TASK TO CARRY OUT:
In the listing below, find each line holding "menu" and copy it.

* * *

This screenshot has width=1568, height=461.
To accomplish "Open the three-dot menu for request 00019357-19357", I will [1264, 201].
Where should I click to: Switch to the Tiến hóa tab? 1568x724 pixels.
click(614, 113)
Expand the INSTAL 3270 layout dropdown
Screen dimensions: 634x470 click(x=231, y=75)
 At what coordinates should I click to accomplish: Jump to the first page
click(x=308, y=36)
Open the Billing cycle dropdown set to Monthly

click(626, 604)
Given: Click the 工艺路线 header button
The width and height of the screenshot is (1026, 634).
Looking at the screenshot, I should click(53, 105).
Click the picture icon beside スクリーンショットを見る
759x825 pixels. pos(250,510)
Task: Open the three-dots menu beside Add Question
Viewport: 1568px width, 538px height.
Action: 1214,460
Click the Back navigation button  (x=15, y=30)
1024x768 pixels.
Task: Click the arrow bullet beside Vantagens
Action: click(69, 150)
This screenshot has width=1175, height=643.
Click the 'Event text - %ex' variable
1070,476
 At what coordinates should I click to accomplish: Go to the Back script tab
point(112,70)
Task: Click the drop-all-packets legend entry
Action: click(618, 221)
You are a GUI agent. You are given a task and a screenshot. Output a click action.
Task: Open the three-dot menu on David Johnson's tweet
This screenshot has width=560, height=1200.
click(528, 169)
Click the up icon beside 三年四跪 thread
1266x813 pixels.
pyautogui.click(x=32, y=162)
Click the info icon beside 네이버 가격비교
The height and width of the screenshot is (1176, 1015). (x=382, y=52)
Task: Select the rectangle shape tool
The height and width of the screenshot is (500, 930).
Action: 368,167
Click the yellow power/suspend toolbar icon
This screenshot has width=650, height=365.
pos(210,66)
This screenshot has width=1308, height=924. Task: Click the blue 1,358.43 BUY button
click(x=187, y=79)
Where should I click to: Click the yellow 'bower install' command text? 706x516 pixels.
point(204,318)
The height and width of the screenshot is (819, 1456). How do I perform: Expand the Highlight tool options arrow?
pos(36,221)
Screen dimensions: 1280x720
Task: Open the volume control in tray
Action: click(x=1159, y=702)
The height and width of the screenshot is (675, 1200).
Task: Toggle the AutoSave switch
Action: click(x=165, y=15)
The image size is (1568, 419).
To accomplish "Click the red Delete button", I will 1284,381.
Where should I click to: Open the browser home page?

* * *

OUTPUT OF THE TASK:
To accomplish "Open the three-dot menu for request 00019357-19357", I will [1264, 201].
Task: Open the three-dots menu beside Add Question
Task: Open the three-dot menu on David Johnson's tweet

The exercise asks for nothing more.